What Are NADA values?
The National Automobile Dealers Association (NADA) is the premier trade organization for over 16,500 automobile dealers across the country. Owned by its parent company, JD Power, the NADA organization is responsible for initiating and passing governmental legislation friendly to the car industry. In addition, NADA puts out forecasts about industry trends and has been the definitive go-to resource for car values for nearly a century.
How Did NADA get started?
Shortly after the automobile began to appear as a regular mode of transportation in the late 1910s, the government decided to impose a 5% luxury tax on any automobile sold. As you might expect, most car dealerships opposed the idea, knowing that it would hinder the ever-growing car market and drastically impact their sales. The small group of dealers who initially formed the organization was successful in getting Washington to lower the luxury tax, and the political purpose of the dealers association was born.
Since the 1930s, NADA has produced a reference book on used car values once or twice a year. This handy little reference guide was the one essential tool every used car dealer and buyer used to complete transactions until the Internet became prevalent and dealerships switched to computers in the 80s.
Today, NADA works primarily as a political action committee, supervising and steering legislation that impacts dealerships. In 2015, NADA sold its Used Car Values division to JD Power, which had grown as a customer review company helping consumers determine the best quality and reliability of thousands of products in different industries.
What is the NADA online resource?
You can use two websites to provide NADA guides so that you can get appraisals for your car.
The essential NADA website can provide values for your car. The Website will ask you about your car's make, model, and year. Insert the mileage and assign a range of numbers based on condition. The website also allows a search for dealers with a vehicle like yours (which is helpful if you plan to negotiate with them). In addition, you should take advantage of the vehicle history report, as this service can indicate any potential problems and arm you with information if there are any.
JD Power is an excellent tool for researching a little bit of everything about your car. You can click on the sell my car tab and go through the progression of questions, and the website will give you a NADA value based on mileage and condition.
Both websites canes from 1926 - 2022, covering most classic cars. If your vehicle is pre-1926, you should seek an appraisal from a different source. Chances are that any vintage car or truck from that pre-WWII era will fetch a sizeable investment, so it might be best to have an independent appraisal done by an outside company.
One thing that both websites have going to fit is the ability to read actual customer reviews and see ratings on initial quality, reliability, and owner loyalty. JD Power has been the essential customer review and rating organization for hundreds of products for years. Many companies live and die based on how many JD Power awards they receive.
What is the Difference Between NADA and KBB or Edmunds?
There are several different review sites available to determine a car’s worth.

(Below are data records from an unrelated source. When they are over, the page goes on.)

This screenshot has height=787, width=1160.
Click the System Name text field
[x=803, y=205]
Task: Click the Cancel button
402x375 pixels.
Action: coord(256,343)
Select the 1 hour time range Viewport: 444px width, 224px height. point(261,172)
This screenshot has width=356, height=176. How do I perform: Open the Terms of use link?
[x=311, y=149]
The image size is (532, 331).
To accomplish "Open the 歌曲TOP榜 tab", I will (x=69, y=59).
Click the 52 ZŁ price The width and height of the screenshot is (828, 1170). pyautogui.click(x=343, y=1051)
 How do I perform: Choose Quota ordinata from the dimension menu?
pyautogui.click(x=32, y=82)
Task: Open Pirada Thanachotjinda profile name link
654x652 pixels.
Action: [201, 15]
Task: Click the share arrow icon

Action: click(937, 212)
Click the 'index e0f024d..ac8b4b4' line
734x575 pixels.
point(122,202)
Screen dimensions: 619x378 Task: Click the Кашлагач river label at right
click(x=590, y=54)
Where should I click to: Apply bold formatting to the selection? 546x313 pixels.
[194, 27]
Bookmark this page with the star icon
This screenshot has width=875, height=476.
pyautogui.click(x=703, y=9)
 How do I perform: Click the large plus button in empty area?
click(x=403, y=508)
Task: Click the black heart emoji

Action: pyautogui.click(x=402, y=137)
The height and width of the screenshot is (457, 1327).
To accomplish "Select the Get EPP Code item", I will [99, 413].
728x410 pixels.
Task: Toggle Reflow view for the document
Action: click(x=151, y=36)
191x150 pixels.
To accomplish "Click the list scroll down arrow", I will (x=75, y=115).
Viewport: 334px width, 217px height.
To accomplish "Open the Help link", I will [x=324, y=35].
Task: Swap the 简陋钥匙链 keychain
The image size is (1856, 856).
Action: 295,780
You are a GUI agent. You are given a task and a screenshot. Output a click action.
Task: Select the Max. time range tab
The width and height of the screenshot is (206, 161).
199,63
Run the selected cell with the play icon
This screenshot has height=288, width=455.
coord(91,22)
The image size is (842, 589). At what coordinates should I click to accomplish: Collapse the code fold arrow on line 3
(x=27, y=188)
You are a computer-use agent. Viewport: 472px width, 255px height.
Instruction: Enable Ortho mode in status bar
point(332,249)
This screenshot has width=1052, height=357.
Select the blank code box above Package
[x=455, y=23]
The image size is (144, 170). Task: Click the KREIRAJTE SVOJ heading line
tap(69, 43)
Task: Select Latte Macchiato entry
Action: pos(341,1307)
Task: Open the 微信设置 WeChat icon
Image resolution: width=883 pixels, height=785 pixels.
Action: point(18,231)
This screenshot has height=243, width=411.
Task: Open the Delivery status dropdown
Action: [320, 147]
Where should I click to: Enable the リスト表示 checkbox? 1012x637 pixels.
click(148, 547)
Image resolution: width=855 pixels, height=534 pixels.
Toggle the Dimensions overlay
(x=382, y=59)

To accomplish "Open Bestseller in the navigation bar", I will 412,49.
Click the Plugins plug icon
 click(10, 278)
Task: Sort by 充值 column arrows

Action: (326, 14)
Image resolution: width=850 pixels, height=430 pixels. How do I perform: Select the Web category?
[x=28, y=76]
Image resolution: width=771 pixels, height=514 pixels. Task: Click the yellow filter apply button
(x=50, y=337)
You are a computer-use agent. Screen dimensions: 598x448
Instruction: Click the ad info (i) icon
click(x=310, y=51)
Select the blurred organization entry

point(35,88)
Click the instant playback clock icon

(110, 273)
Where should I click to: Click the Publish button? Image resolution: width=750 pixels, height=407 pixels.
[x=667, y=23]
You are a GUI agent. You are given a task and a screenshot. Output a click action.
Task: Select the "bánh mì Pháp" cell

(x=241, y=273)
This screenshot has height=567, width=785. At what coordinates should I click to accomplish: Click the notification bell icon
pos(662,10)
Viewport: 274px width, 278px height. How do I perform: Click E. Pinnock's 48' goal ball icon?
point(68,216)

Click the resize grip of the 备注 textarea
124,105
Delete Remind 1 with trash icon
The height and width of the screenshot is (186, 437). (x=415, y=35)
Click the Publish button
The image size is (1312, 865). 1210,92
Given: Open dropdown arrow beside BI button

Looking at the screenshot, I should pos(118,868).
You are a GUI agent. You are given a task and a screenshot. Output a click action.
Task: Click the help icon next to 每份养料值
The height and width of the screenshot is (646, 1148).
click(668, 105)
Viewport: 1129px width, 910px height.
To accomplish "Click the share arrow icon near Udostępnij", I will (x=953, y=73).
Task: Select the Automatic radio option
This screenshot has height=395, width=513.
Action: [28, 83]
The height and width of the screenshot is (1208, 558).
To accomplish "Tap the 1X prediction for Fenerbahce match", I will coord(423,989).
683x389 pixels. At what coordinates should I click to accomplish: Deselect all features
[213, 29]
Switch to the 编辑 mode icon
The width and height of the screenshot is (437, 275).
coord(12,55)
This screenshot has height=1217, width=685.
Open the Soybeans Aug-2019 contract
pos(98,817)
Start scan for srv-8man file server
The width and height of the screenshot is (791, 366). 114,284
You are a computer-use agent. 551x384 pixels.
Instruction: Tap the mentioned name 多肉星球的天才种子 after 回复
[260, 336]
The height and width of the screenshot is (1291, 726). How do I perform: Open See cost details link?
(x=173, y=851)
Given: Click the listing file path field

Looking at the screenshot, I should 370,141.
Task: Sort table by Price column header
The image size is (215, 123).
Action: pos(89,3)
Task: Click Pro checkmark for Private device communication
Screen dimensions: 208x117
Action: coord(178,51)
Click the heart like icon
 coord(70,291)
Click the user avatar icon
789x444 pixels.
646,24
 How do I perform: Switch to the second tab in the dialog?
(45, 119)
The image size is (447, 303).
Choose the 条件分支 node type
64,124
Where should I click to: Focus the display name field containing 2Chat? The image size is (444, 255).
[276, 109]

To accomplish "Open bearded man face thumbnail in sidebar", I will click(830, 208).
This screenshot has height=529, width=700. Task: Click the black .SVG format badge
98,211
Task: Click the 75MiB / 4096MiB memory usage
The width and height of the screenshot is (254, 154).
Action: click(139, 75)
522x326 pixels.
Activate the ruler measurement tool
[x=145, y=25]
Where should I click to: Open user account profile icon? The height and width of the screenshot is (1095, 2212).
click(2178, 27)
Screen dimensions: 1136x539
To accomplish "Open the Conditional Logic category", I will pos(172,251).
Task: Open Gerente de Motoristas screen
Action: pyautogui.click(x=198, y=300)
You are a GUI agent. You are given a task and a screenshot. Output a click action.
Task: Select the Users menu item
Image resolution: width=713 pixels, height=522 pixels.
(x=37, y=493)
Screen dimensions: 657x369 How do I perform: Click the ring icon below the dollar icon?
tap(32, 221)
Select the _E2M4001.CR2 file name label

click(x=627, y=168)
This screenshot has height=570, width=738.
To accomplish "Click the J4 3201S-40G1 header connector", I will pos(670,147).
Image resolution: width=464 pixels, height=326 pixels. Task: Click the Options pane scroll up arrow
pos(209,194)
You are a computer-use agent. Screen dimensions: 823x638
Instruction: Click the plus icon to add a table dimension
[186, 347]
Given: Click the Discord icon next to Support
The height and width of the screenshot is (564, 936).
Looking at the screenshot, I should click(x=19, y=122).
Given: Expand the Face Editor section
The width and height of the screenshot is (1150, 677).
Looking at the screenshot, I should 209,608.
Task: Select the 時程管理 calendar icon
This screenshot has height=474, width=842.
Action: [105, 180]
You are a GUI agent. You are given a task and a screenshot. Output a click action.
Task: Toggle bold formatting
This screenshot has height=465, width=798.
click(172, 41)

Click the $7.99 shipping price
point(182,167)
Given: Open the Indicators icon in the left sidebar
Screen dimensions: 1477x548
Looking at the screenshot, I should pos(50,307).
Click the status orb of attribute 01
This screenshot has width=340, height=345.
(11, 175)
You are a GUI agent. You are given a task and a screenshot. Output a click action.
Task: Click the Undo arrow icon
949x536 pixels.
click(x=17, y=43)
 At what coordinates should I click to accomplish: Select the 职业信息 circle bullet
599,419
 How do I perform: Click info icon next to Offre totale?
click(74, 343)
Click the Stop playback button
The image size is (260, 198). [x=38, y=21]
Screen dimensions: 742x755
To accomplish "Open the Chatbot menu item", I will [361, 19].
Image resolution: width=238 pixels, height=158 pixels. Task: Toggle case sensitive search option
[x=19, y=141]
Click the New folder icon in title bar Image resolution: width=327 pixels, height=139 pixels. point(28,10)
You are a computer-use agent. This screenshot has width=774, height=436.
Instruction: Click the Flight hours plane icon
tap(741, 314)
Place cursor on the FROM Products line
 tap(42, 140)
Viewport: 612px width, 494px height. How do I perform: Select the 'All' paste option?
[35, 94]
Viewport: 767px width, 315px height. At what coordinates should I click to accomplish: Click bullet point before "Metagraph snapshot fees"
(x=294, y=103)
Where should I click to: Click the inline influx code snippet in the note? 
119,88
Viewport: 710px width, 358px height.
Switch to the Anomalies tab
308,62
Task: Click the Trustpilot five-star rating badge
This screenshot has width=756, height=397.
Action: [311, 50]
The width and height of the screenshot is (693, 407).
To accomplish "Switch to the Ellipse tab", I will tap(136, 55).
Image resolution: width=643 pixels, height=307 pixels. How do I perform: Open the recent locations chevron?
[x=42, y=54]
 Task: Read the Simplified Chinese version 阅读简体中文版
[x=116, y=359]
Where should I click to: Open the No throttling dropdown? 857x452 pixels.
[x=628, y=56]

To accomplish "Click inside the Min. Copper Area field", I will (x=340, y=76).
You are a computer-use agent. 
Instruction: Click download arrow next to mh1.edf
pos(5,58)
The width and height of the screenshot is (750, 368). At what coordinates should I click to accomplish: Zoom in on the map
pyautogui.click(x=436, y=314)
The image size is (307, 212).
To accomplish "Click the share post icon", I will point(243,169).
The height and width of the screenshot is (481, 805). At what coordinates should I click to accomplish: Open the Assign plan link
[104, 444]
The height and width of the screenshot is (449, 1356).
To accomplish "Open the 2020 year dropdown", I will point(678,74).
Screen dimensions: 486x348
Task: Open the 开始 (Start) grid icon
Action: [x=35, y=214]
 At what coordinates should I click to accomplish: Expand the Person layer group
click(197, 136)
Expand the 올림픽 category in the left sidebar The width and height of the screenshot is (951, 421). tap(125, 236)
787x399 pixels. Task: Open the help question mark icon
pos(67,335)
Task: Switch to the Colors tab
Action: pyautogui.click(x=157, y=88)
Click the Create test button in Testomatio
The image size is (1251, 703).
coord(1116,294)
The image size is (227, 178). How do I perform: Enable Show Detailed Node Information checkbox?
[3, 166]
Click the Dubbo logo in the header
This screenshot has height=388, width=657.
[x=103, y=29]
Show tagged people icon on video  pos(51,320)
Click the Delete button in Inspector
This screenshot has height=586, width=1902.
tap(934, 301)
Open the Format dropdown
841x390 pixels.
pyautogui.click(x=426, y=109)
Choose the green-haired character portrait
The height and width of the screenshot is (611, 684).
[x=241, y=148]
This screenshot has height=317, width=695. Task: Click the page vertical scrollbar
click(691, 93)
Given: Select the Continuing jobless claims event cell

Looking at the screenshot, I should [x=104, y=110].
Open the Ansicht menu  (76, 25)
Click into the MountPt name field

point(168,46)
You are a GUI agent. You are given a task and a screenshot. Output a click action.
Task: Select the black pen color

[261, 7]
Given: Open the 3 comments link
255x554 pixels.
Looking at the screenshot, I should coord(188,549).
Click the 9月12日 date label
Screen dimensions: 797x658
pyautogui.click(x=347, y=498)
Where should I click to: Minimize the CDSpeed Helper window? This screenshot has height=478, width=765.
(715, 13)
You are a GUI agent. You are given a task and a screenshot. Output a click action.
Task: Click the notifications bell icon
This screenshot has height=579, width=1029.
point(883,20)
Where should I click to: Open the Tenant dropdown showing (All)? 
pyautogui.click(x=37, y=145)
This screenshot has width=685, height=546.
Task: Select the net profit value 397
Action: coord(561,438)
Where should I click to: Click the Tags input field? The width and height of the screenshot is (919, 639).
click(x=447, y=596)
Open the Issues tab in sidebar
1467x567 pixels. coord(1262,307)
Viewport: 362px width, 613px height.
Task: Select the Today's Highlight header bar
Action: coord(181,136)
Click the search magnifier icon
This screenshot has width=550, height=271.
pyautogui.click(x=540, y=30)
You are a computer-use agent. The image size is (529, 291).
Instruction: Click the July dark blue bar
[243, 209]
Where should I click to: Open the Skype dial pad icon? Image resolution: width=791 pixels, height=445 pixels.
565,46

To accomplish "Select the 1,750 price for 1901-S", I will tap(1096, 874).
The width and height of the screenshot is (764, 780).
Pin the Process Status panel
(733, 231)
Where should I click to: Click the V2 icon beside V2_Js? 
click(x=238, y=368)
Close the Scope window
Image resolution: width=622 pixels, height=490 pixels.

While Kelly Blue Book is one of the most popular, they use a methodology based on many factors, including mileage, condition, popularity, and location of the purchase. (Car values tend to escalate in certain areas of the country, so if you live in the Midwest, you don’t want a car value based on the same car’s worth in California, for example).
NADA's algorithm places less weight on popularity and region and more on wholesale values. It assumes your car is in good condition. (They cannot give an evaluation on a car that is not running because the expense of repairing the motor might exceed the value of the vehicle).
The drawback of using NADA guides is that they are based on dealer inputs and do not always reflect accurate numbers for private sellers. Because of this difference, KBB and Edmunds values tend to be lower than NADA.
In addition, KBB does not give values for any kind of car over 21 years old, so if you own a car from an era earlier than the late 80s, you might have to seek an appraisal from somewhere else.
Edmunds is a reliable appraisal site that has been around since the mid-1960s, printing valuation books to help offset the dominant NADA guides. The valuation from Edmunds seems to place a lot more emphasis on condition, age, and mileage than other sites, which can affect the car's value significantly. As long as you are accurate about the condition of your beauty, you should be able to get a pretty reliable calculation of what your car is worth.
Another caveat is that Edmunds will not have enough information to process a car built before 1990.
Many appraisers believe it is a good idea to research the value of your car thoroughly and decide its worth from multiple sources. The ability to be armed with information will help when you insure the car for what it is worth to ensure you have adequate coverage. Should an unforeseen event happen, and the car gets totalled, you want to be confident that the car's ACV (actual cash value) matches your valuation.